What do you need to know about networking? Be yourself and do it for the right reasons.
I went to see the third movie in the Bridget Jones saga on the weekend with very few expectations, and the knowledge that I would have the pleasure of watching Colin Firth’s charmingly British face for the best part of two hours. While I got everything I’d paid for in that regard, I was also witness to the cinematic expression of some standout networking. At a business conference, Jones’ two love interests: the accomplished barrister Mark Darcy and tech guru played by Patrick Dempsey cross paths and introduce themselves. Though they work in disparate fields, they’re fascinated by one another and eager to find flickers of insight. In short, in behaving authentically and approaching the situation with an eagerness to learn from the person you’re talking to, you’re likely to have a successful conversation.
Curiosity wins every time
Studies have found that people who feel they’re behaving authentically are less distressed and have higher self-esteem. So instead of trying to appear interested in what someone does, just be genuinely interested. The best way to ensure you are acting authentically is to encourage your own curiosity. If you’re curious about others, not only will they feel that you’re being genuine, you will probably feel more comfortable as well. But this isn’t always easy, especially at work. In fact, according to one study, work is the place where people feel least comfortable and authentic.
Likewise, the Harvard Business Review recently published a study that explored how feelings of authenticity impact social success in workplace situations. In it, they asked participants to take the roles of job interviewers and interviewees. Some interviewees were asked to behave genuinely, while others were asked to focus on catering themselves to the interviewer. The study found that those who aimed to be genuine instead of catering to their audience appeared more confident, less awkward, and were more successful overall.

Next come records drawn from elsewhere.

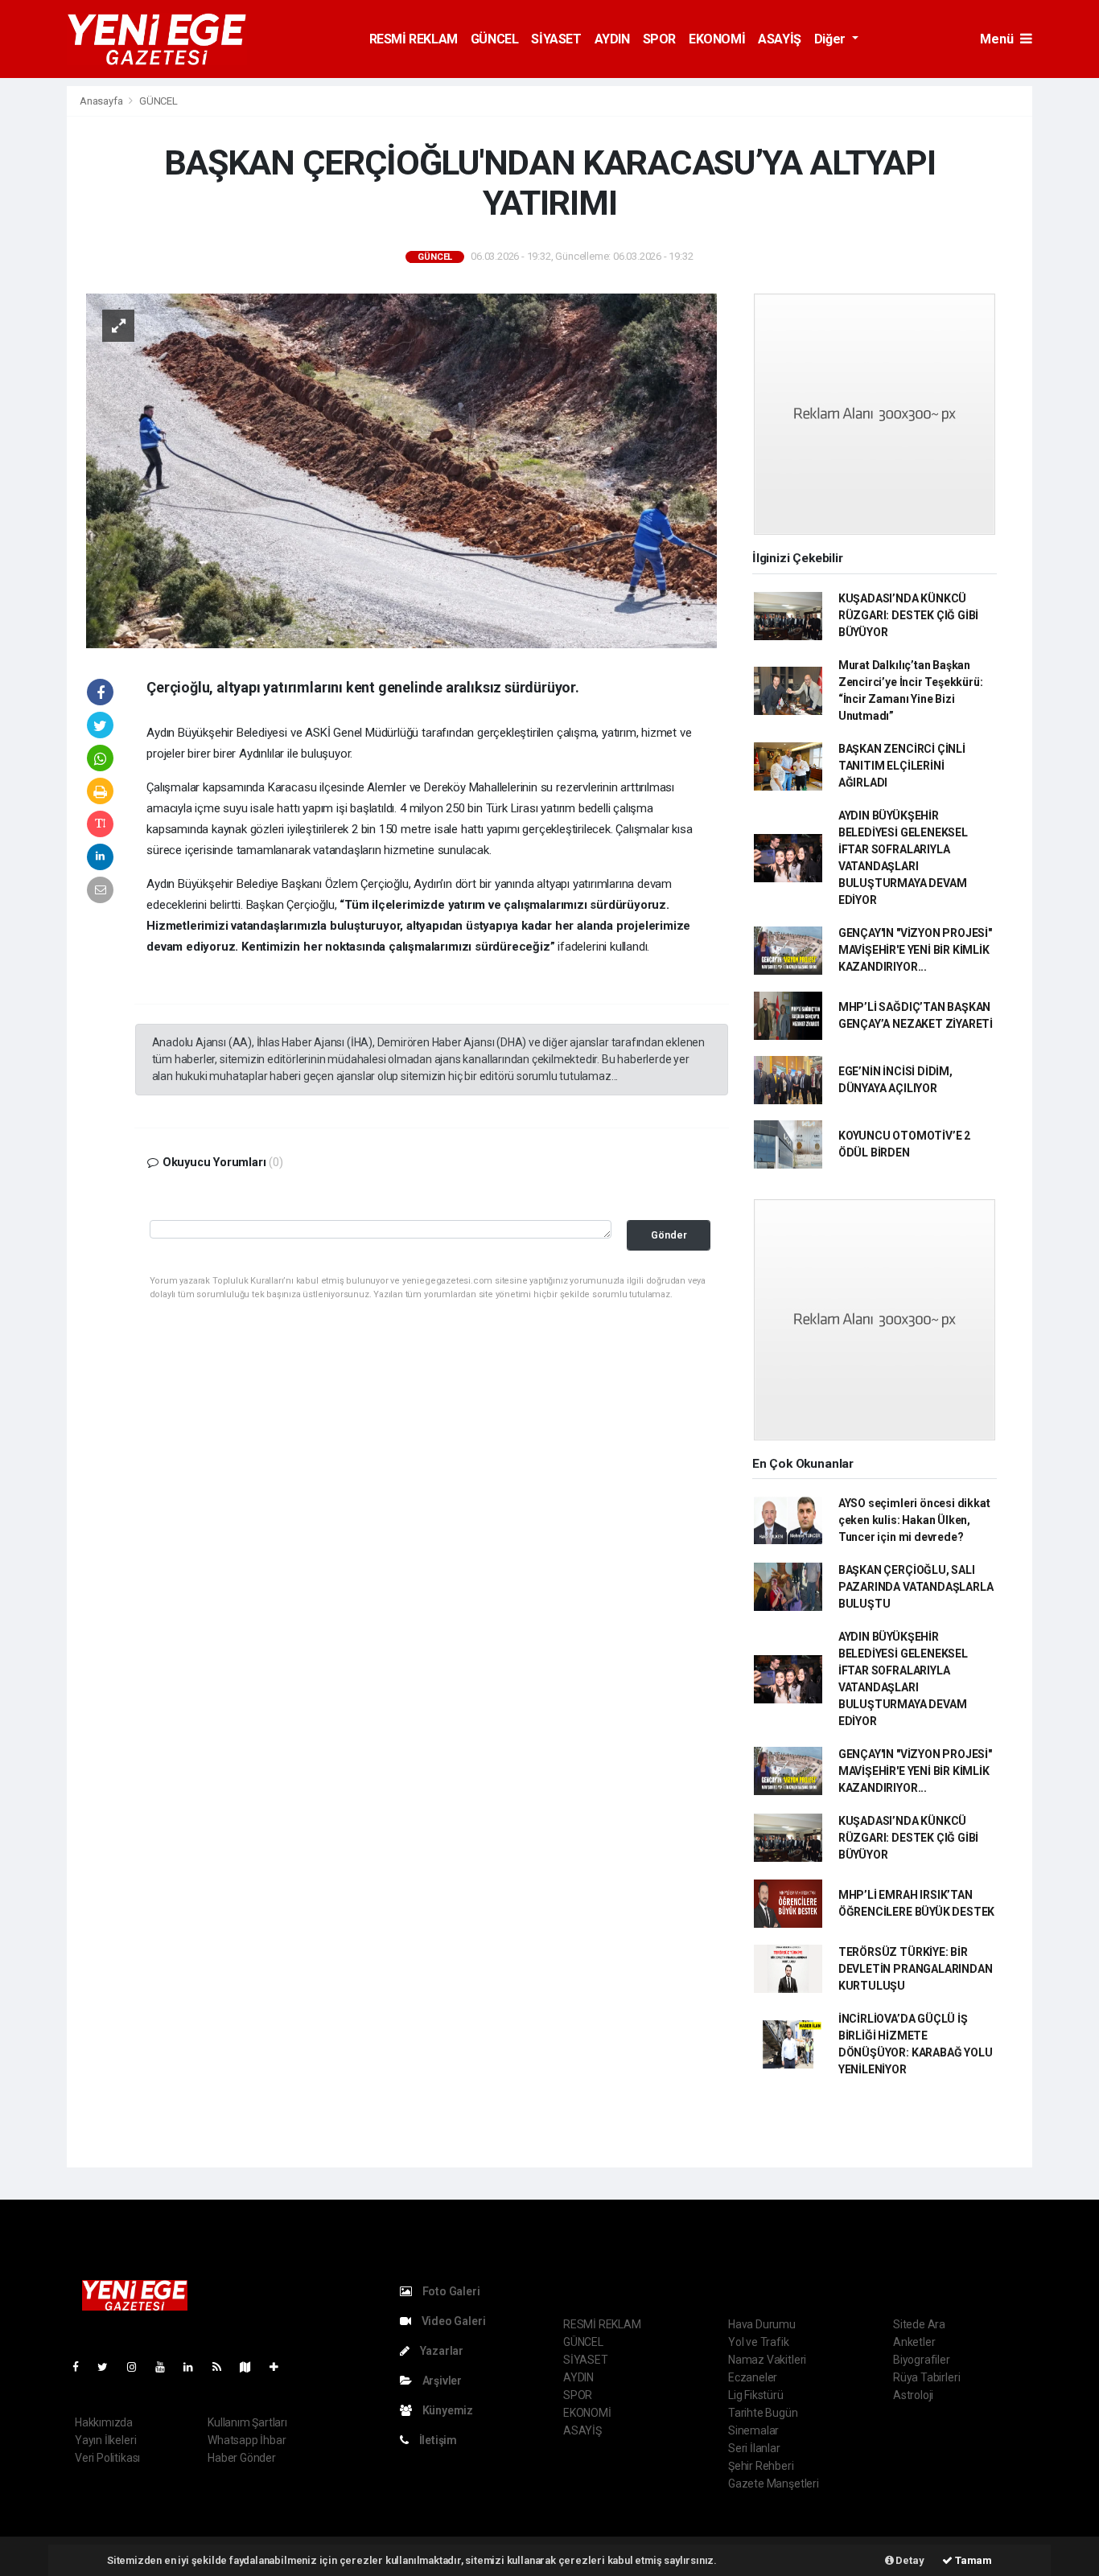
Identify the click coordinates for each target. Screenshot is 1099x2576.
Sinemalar (753, 2430)
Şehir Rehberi (761, 2465)
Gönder (669, 1235)
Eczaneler (752, 2377)
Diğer (831, 39)
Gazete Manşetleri (773, 2483)
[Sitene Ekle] (280, 2366)
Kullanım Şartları (247, 2422)
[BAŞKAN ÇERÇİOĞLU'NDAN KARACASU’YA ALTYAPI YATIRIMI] (401, 469)
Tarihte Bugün (763, 2412)
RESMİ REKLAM (413, 39)
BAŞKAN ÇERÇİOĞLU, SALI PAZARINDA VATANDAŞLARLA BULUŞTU (916, 1586)
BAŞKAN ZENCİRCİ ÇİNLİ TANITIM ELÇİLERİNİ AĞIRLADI (901, 765)
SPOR (659, 39)
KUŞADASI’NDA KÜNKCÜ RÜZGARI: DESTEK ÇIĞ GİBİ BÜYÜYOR (908, 615)
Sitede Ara (919, 2324)
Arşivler (441, 2380)
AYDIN (612, 39)
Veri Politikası (107, 2457)
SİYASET (556, 39)
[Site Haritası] (252, 2366)
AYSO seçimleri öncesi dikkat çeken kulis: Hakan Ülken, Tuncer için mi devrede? (914, 1520)
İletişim (437, 2440)
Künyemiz (446, 2410)
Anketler (914, 2342)
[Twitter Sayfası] (109, 2366)
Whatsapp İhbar (247, 2440)
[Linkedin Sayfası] (194, 2366)
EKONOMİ (717, 39)
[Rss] (223, 2366)
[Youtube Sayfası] (166, 2366)
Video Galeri (452, 2321)
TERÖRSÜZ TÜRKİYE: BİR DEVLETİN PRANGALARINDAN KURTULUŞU (915, 1968)
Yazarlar (440, 2350)
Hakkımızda (104, 2422)
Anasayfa (102, 101)
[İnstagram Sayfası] (138, 2366)
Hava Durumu (762, 2324)
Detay (909, 2560)
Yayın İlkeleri (105, 2440)
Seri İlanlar (754, 2448)
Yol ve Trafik (758, 2342)
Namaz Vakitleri (767, 2359)
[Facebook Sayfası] (82, 2366)
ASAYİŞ (779, 39)
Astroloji (913, 2395)
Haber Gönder (242, 2457)
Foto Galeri (450, 2291)
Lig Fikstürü (756, 2395)
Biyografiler (921, 2359)
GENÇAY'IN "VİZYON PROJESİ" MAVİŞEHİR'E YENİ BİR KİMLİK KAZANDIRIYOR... (915, 949)
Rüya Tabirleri (926, 2377)
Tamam (972, 2560)
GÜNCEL (495, 39)
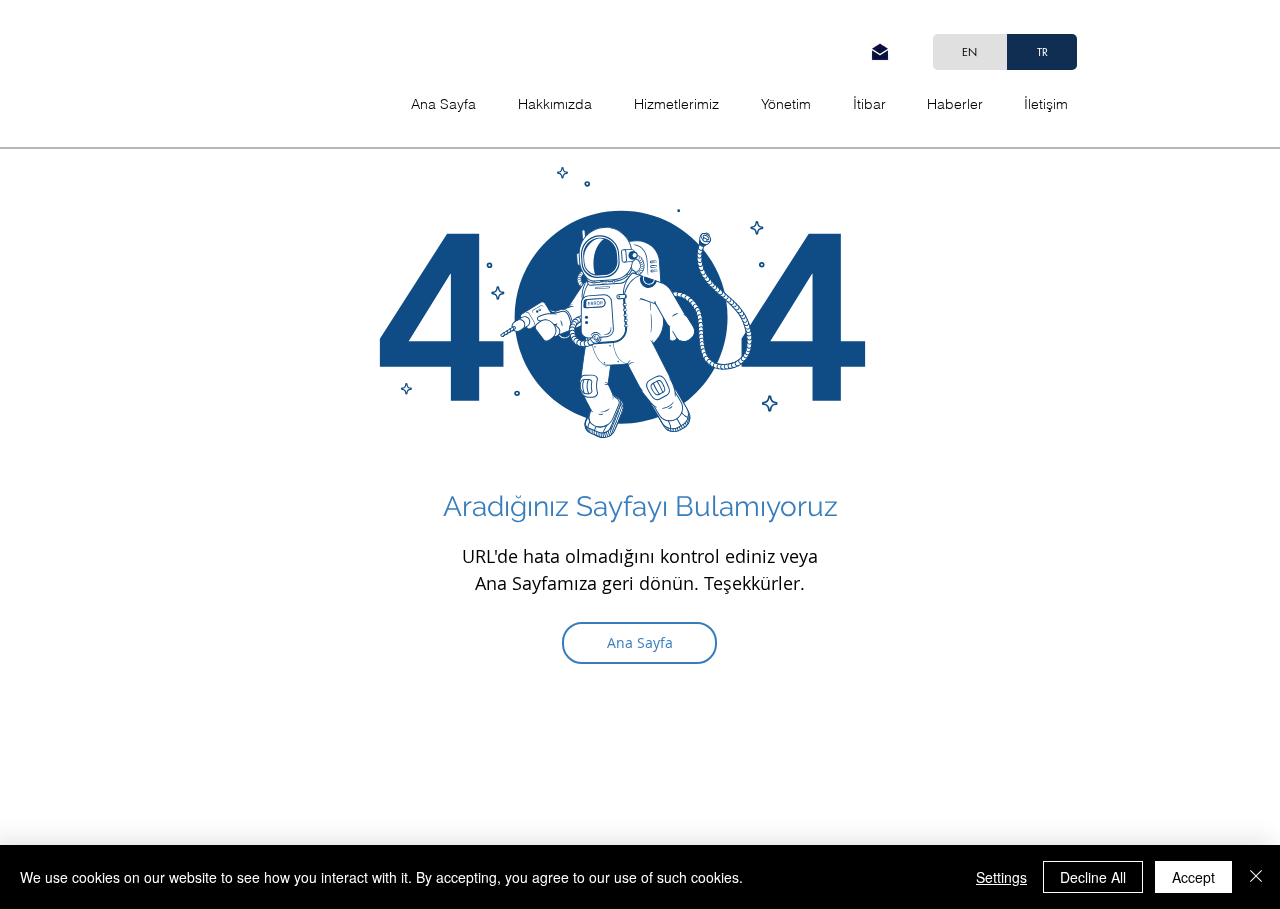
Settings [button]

It’s about changing your perspective on what networking is, says CEO of seafood restaurant chain Red Lobster, Salli Setta. She suggests that we can also think about networking as a way to master things that we’re not already knowledgeable about. It’s about trying to “advance your thinking in areas where you may not be as advanced as other people,” she told Business Insider Australia. If you focus on what you can learn from people, you will grow your network the way you want, and you’ll be growing your own understanding and knowledge as well.
The words to say
But when push comes to shove, what should you actually say in to get into a conversation? In her Ultimate Guide to Meeting People at Events, Selena Soo suggests the line ‘I’m sorry, I didn’t quite catch that. How does that work?’ This stops you from lingering awkwardly on the margins of a conversation without contributing, and helps demonstrate that you’re keen to listen and value what others have to say. She also recommends using a compelling story to describe what you do, rather than framing the question in terms of ‘who’ you are. She advises using phrases like “I help X-people achieve Y-goals’. This gives people a clear description of what you’re work involves and what you’re an expert in.
To sum up, here are three take away points to apply to your future networking conversations:
- Get interested in the people you’re talking to, be genuine and if possible, be authentic instead of second guessing what the person you’re talking to will respond to.
- Don’t talk to people to expand your network, do it to expand your knowledge and expertise.
- Always be willing to speak up and ask a simple question, but remember to be ready to explain what you do too.